━━━━━ Given data

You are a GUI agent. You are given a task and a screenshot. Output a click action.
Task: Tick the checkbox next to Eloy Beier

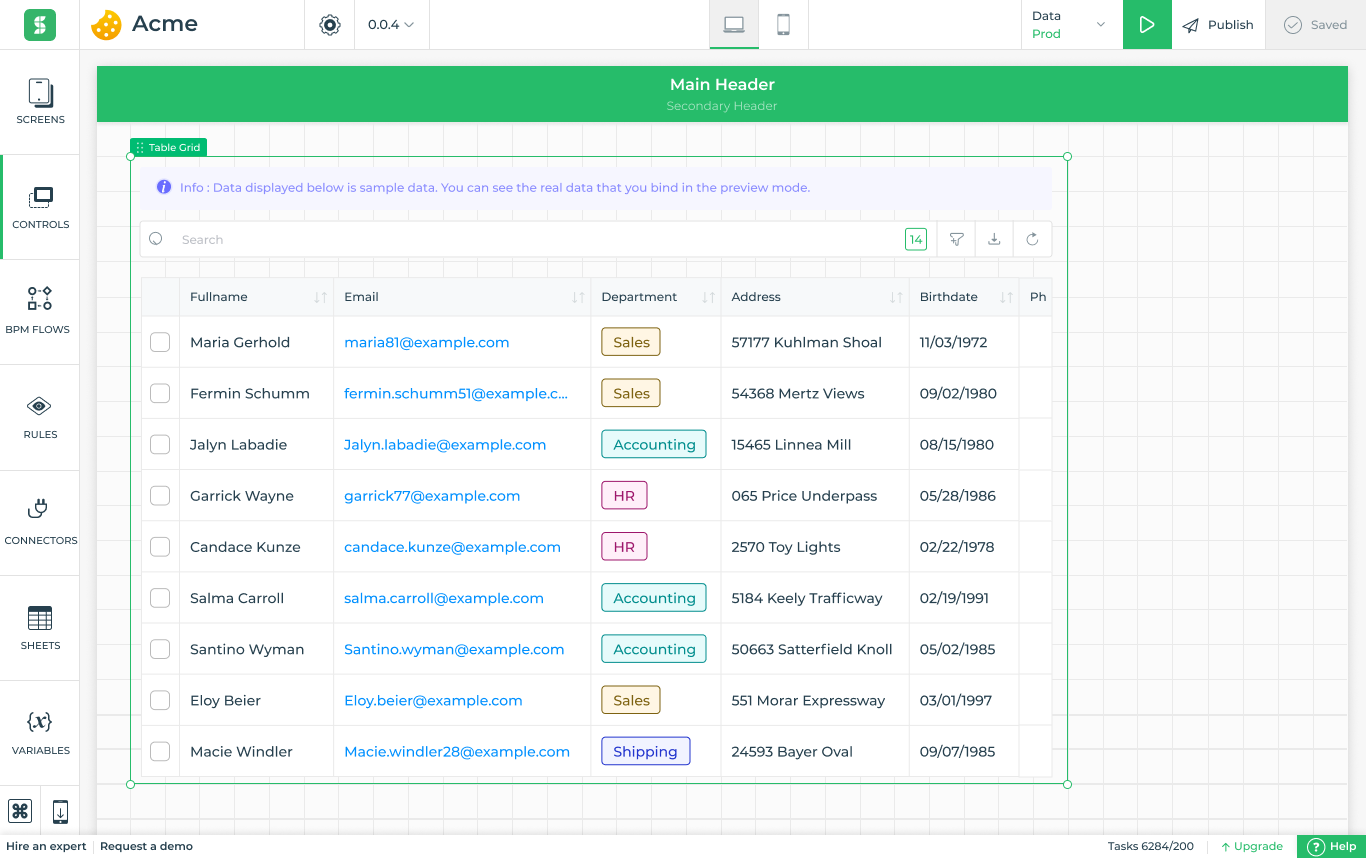coord(160,700)
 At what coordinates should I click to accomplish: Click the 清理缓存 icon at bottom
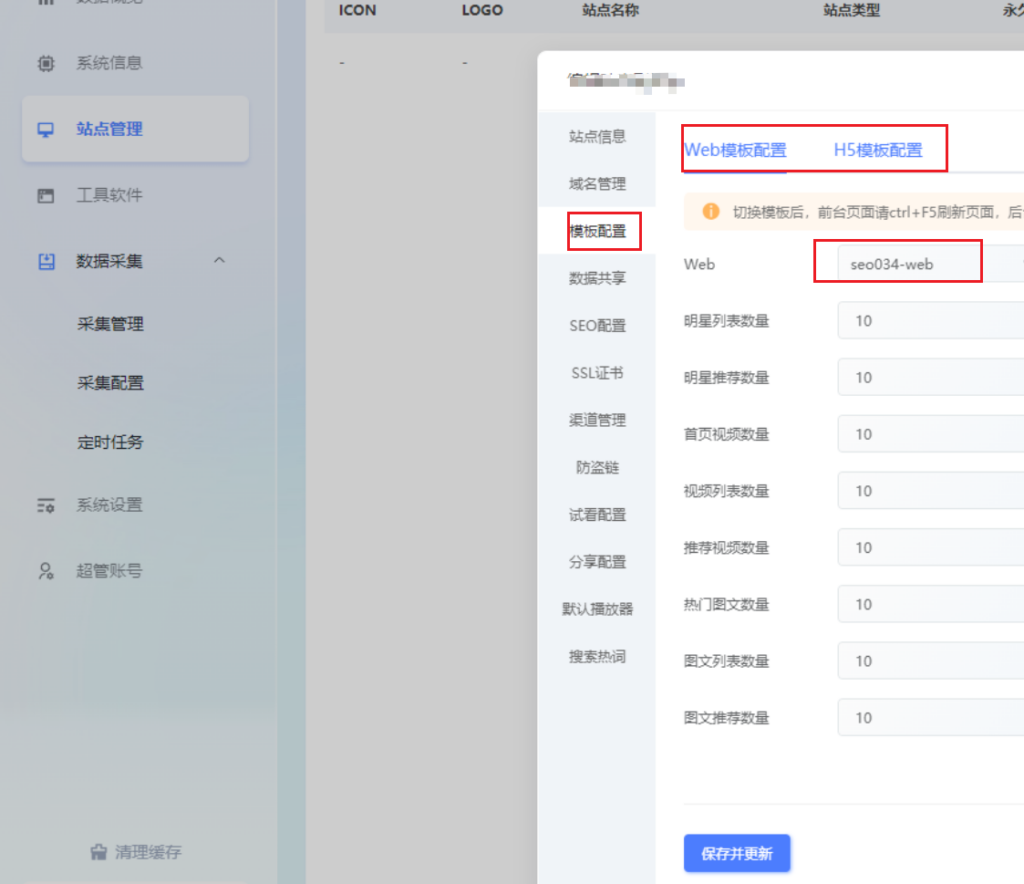[x=99, y=852]
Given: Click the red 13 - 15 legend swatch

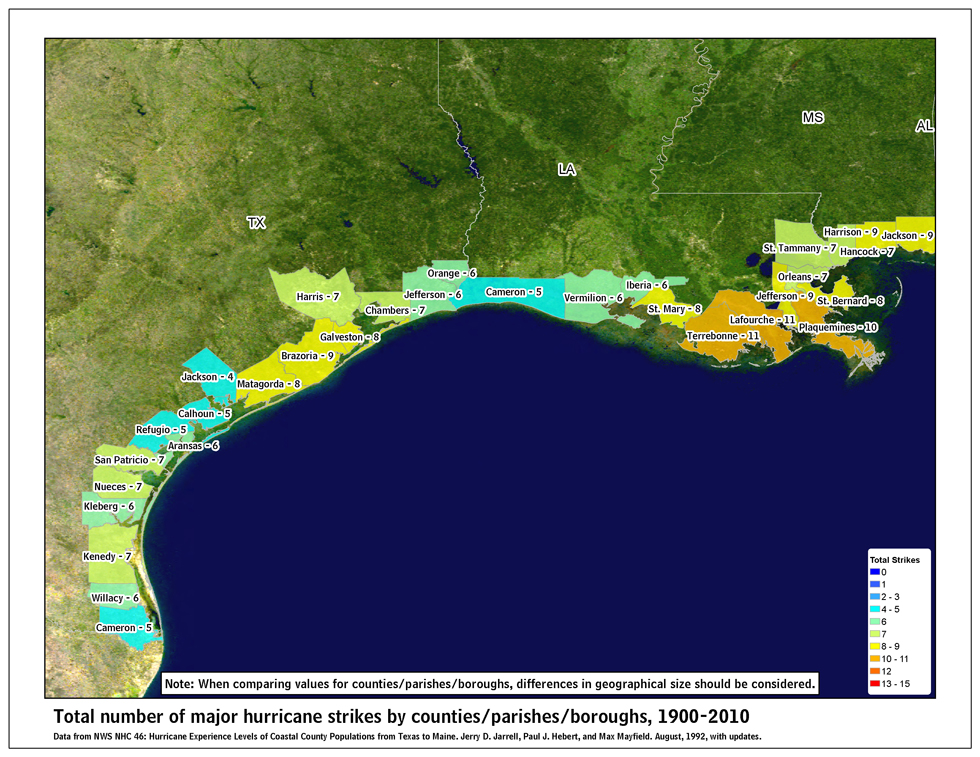Looking at the screenshot, I should (x=875, y=683).
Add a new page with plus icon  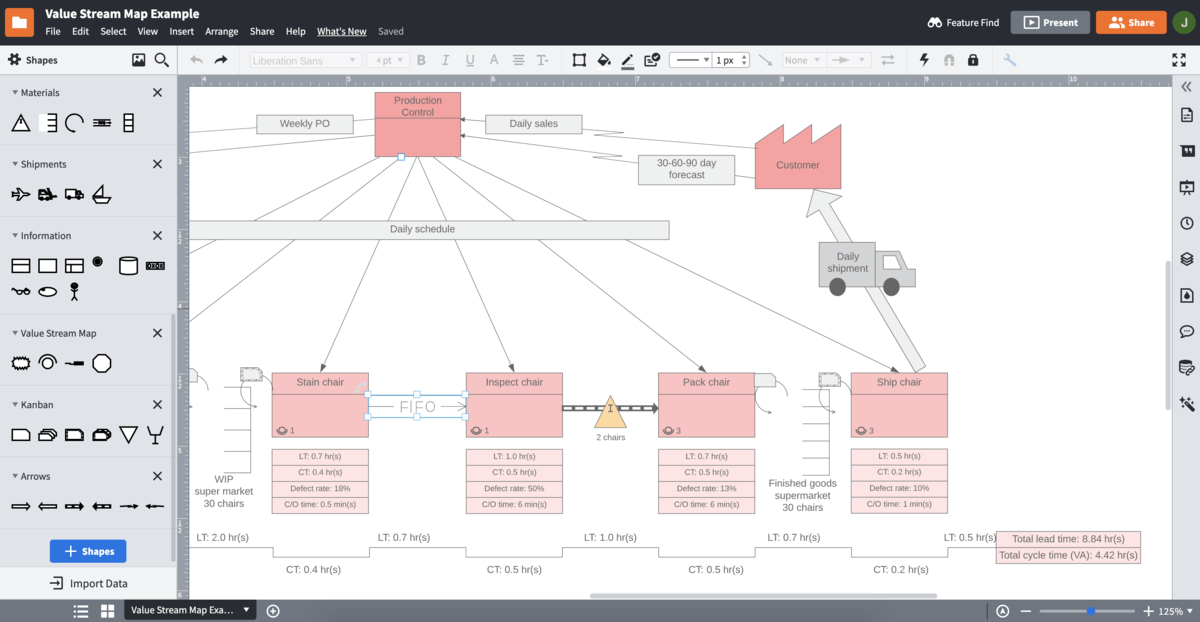point(273,610)
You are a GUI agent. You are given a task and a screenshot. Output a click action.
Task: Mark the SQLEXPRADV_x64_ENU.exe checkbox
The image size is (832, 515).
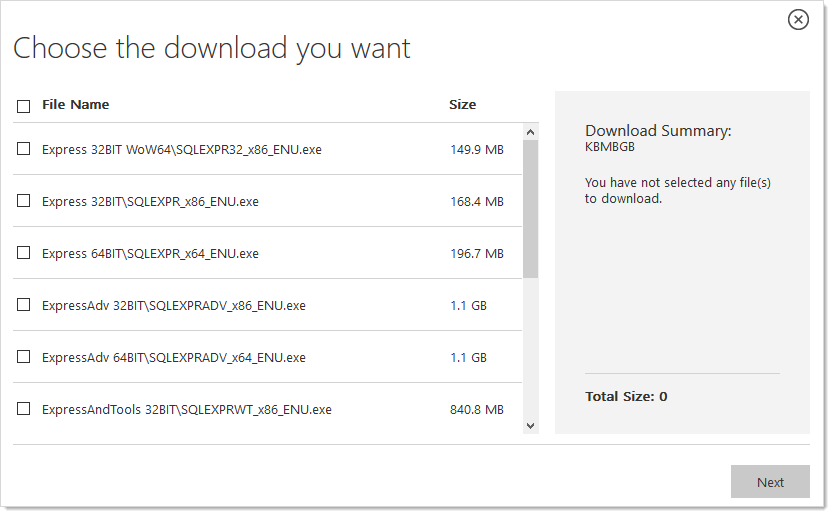24,357
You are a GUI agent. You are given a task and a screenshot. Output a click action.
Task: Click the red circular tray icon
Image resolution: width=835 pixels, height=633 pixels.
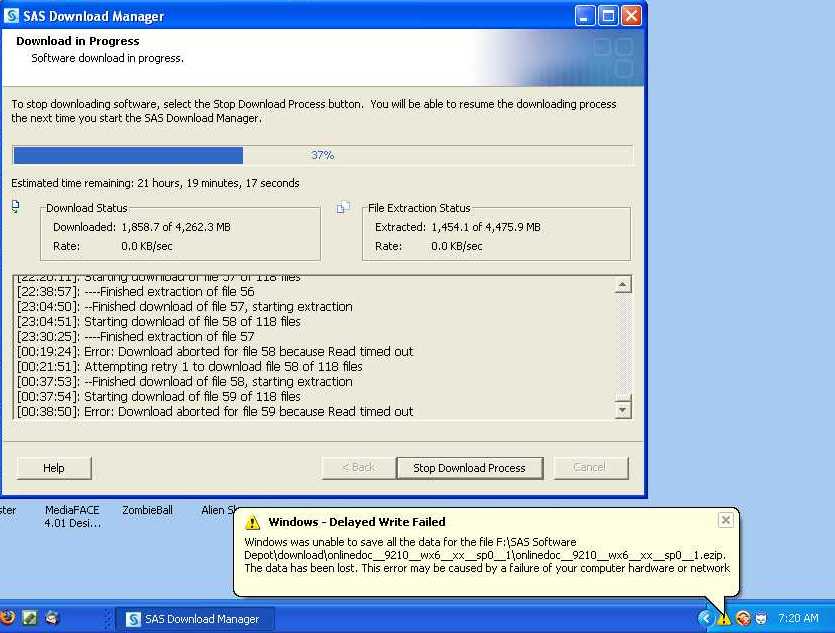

━━━━━━━━━━

All lines from the one containing "The image size is (832, 515)." through the final line of the entries above must be restated word for word, pictures excluded.

The image size is (832, 515).
24,357
You are a GUI agent. You are given a task and a screenshot. Output a click action.
Task: Click the red circular tray icon
Image resolution: width=835 pixels, height=633 pixels.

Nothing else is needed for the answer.